Aujourd’hui, vous tentez vainement de justifier votre silence en invoquant l’illégitimité dont seraient frappées les Chambres africaines extraordinaires. En 2000, après votre première arrestation, vous souleviez l’incompétence de la justice sénégalaise. En 2005, vous affirmiez que les juridictions belges étaient incompétentes. Est-ce donc là votre seule défense, votre seul argument pour échapper à la justice et faire face aux victimes ?

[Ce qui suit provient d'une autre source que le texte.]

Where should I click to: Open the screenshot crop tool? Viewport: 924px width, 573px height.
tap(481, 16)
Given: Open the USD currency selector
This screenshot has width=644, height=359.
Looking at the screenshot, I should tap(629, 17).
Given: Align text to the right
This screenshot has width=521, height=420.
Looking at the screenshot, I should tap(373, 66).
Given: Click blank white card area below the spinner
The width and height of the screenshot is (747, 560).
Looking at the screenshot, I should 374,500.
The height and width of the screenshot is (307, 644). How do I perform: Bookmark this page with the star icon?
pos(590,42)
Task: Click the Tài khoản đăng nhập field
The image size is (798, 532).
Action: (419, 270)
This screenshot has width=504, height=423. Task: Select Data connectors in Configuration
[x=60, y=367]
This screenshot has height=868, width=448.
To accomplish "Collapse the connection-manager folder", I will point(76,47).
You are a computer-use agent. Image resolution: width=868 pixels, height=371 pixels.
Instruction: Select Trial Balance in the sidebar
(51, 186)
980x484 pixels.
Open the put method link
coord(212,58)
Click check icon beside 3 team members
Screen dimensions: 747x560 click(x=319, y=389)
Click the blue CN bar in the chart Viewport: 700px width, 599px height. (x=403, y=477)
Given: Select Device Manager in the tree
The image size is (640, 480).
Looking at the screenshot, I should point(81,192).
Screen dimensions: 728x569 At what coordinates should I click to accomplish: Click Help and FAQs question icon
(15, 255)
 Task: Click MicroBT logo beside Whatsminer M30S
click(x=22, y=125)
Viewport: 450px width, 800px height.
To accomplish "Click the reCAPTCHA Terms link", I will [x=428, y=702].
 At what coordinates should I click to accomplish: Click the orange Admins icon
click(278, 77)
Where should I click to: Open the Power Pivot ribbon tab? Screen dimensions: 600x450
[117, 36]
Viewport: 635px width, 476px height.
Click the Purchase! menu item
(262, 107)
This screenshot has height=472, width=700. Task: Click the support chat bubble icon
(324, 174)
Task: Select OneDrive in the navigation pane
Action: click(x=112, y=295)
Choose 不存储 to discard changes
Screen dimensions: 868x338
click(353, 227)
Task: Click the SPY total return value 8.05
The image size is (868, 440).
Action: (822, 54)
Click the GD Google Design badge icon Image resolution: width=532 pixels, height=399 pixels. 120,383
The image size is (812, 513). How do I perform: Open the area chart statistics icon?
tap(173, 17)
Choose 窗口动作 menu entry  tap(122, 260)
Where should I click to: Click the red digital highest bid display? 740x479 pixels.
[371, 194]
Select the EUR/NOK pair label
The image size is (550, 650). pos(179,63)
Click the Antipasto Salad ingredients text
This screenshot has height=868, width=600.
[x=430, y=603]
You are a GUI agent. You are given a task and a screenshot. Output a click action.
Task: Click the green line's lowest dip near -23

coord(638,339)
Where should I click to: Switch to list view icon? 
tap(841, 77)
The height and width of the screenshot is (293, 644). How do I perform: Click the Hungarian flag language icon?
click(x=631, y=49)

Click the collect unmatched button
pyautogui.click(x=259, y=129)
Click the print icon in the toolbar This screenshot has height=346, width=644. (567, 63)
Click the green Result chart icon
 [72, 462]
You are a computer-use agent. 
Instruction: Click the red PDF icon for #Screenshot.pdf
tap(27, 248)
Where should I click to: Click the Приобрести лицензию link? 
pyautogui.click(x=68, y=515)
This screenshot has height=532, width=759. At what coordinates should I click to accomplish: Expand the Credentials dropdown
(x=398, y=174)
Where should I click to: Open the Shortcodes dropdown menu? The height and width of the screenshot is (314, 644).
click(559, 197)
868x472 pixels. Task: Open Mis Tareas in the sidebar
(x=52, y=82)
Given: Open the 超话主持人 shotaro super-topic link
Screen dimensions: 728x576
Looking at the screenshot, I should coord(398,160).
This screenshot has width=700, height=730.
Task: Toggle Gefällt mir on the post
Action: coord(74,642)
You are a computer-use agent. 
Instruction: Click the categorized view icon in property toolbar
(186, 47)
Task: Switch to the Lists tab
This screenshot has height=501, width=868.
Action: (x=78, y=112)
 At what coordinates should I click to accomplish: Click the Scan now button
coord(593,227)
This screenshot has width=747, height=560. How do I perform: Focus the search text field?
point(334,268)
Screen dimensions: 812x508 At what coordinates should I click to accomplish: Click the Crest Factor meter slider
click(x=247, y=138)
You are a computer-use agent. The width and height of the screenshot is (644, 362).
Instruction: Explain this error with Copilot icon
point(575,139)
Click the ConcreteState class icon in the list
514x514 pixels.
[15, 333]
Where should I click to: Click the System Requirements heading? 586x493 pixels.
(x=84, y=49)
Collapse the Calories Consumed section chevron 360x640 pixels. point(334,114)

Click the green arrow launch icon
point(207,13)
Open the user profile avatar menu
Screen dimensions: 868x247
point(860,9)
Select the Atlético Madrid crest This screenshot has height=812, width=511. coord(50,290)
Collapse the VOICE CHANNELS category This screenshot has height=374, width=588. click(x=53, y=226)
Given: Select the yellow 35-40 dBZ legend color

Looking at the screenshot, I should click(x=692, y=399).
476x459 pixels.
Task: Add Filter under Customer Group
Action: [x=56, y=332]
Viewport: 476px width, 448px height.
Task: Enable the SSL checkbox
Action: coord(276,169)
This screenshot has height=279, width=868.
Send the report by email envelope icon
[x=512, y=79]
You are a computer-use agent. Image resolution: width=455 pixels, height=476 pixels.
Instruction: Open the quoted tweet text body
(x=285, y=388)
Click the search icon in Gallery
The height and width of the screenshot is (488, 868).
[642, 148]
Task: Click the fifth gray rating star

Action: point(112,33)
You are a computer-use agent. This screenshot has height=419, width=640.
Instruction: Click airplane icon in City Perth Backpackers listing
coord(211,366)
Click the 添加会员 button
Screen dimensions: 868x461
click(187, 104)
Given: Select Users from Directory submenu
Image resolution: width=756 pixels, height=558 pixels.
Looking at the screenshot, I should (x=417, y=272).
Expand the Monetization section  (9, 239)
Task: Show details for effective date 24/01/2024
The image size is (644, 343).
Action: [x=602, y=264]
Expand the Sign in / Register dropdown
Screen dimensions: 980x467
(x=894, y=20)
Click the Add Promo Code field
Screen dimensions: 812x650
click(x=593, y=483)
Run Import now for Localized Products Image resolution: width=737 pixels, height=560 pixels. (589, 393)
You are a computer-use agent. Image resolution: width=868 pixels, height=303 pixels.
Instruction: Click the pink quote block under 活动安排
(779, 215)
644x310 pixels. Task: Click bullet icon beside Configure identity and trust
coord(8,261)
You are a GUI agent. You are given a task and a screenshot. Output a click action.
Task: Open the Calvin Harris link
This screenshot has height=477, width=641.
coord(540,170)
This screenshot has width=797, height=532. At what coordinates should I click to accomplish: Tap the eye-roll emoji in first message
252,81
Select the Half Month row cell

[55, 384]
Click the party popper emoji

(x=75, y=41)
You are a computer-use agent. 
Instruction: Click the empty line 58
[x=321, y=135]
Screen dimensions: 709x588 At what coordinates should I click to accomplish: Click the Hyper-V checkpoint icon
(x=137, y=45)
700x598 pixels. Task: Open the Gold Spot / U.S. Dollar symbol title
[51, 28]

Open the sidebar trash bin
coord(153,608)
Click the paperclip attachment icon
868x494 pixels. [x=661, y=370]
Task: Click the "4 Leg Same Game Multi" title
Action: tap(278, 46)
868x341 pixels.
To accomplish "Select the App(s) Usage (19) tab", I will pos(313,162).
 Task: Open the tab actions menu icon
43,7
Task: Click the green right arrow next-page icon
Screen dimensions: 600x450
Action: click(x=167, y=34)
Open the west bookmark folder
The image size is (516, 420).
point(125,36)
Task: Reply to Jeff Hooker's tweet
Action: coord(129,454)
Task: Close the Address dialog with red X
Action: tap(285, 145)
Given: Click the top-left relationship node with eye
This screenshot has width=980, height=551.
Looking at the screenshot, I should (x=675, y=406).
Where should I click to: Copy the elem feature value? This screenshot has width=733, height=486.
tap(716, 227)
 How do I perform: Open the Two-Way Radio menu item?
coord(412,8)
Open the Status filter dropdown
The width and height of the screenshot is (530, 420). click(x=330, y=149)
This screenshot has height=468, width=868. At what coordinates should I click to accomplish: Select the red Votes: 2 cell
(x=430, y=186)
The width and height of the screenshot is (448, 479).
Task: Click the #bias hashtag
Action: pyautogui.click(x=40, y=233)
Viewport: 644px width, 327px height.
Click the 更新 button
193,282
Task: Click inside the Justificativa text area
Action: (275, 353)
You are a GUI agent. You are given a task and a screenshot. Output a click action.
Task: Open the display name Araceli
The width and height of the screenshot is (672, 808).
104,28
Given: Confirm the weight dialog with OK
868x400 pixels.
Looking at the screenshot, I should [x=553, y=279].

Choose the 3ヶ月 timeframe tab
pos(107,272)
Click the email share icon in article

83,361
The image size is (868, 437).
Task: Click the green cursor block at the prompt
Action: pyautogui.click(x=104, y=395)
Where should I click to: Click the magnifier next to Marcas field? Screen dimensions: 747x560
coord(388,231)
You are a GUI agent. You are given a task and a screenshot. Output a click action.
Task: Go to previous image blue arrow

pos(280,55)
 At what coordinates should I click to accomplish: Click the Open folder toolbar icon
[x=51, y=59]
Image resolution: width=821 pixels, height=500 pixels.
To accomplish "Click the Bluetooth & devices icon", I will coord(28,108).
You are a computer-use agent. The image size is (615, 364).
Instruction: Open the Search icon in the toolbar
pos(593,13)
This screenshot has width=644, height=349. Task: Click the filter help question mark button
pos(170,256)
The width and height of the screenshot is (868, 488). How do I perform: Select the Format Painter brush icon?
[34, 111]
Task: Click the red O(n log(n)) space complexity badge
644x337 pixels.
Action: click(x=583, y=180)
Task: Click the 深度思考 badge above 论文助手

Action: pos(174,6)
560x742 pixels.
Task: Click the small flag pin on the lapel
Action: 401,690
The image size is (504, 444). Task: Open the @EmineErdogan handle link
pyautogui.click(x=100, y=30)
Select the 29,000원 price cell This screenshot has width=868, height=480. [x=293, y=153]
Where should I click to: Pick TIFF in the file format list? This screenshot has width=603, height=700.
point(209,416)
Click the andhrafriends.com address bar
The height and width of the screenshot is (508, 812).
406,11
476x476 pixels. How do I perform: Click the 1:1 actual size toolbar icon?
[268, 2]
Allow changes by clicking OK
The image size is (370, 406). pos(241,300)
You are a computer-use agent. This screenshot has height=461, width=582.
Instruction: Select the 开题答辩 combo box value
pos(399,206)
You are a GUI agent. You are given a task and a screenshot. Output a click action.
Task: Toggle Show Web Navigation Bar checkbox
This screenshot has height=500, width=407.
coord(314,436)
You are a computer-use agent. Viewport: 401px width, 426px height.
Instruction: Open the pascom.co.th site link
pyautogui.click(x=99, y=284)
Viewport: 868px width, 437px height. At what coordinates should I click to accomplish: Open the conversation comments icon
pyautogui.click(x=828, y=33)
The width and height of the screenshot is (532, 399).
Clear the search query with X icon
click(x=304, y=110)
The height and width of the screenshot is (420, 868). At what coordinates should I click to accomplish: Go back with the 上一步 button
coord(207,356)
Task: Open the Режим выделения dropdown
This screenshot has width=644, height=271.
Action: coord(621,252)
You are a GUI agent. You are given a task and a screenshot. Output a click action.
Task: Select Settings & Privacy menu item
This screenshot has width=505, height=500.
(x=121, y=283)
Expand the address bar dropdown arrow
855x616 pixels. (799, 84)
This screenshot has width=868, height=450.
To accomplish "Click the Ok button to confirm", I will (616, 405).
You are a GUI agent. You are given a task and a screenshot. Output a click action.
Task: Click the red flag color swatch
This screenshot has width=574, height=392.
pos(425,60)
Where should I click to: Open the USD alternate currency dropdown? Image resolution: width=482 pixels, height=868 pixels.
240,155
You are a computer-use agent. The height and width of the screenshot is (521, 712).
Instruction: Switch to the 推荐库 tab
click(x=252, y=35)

Et que penser de votre foi en Dieu ? « En effet, quelle gloire y a-t-il à supporter de mauvais traitements pour avoir commis des fautes ? Mais si vous supportez la souffrance lorsque vous faites ce qui est bien, c’est une grâce devant Dieu » (parole de Dieu 1 Pierre 2 : 20).
Sachez, Monsieur Hissène Habré, que la souffrance est une blessure vive, une plaie brûlante que les années ne pourront jamais refermer. Après 24 ans de lutte, je veux pouvoir vous regarder dans les yeux et vous demander pourquoi j’ai pourri pendant plus de deux ans en prison, pourquoi mes amis ont été torturés et tués.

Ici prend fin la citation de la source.